Under the heading ” I Nearly Died. So What? ” Megan Daum, a columnist at The Los Angeles Times talked about her experience of a rare disease that nearly killed her. ( New York Times, November 16, 2014)
Ms. Daum described her recovery and the reactions to it from her friends and acquaintances. All wanted to know whether her experience had changed her and whether she had experienced a spiritual or moral transformation (subtext: “Go back to being healthy, but we hope you are sufficiently transformed never to be whiny or ungrateful again.”)
Then she discusses the death of her mother, with whom she was not very close. She found herself describing the “really special time together”; how they had looked at family photos together; and how her mother (who had died just after Christmas) had “kept Christmas for us” and ” passed away peacefully this afternoon”. Ms Baum said that her account of her mother’s death kept things “at a gauzy remove” that implied love and mutual caring, where the truth was that her mother was at best confused and at worst may have forgotten who she was.

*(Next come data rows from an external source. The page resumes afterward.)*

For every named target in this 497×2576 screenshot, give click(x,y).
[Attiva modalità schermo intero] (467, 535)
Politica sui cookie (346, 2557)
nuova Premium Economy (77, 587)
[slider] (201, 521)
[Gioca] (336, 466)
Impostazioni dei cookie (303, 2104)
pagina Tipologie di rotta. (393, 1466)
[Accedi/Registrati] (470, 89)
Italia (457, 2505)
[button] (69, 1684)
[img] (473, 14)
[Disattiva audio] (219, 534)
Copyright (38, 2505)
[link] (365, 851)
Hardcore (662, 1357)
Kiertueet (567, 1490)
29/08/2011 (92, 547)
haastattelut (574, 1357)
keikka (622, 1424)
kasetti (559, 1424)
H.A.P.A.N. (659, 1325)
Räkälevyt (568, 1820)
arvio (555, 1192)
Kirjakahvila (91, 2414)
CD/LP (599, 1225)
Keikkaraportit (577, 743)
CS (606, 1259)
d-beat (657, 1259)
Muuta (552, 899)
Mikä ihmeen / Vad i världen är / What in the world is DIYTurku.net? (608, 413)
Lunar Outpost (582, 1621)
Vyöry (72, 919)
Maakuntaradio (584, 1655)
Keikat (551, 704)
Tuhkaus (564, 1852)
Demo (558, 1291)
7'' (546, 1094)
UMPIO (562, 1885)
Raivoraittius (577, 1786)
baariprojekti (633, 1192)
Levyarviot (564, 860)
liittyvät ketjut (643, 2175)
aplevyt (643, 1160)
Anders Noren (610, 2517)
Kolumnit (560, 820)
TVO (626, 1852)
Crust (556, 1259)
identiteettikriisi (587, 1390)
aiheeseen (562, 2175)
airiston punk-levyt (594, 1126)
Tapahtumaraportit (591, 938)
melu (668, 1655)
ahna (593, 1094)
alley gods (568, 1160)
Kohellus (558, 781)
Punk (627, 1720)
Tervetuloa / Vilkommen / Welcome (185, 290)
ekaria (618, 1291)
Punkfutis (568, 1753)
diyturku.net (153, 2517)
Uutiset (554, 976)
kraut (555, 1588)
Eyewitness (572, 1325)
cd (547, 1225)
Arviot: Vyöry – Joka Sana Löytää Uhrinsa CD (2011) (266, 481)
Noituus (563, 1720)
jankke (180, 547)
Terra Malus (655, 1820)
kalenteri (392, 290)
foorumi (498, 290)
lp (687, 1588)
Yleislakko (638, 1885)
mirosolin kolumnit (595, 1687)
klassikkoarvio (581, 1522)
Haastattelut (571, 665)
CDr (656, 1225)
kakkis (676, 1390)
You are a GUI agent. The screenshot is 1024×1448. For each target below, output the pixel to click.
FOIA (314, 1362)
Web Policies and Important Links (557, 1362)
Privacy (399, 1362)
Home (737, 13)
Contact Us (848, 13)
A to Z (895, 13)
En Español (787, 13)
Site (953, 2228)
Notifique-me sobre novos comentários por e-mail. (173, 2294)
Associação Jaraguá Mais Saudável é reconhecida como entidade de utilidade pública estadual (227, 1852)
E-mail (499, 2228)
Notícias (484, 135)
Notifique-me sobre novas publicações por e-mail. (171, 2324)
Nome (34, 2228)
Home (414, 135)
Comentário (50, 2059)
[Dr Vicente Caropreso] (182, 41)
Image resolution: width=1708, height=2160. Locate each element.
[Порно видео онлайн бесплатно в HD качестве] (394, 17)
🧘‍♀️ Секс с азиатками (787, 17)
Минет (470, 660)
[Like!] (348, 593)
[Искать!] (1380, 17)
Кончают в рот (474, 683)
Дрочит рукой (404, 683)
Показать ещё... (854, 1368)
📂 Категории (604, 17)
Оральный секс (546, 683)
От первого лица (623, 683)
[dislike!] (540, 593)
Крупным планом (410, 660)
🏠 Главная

The point of the ( rather brave) article was that Ms. Daum found herself giving friends the messages they wanted to hear, wrapped up in a sort of dreamy love-speak that was not wholly felt by the daughter. With true friends you should be able to be truthful. In previous generations these types of experiences were shared with close family, never with a wide rang of Facebook-type friends and certainly never with the world at large. The modern desire for telling everyone about your life has had the effect of making one a fraud, telling people what society expects to hear, rather than telling the truth.
The test of true, Epicurean friendship is whether you can be truly candid.
I don’t mean to be too personal, but was there any point in your life when you told people what they wanted to hear instead of what it was really like? And if so, do you now regret it?
Owen, What a difficult question. i think I will, if I may, try to deal with it as a proper post?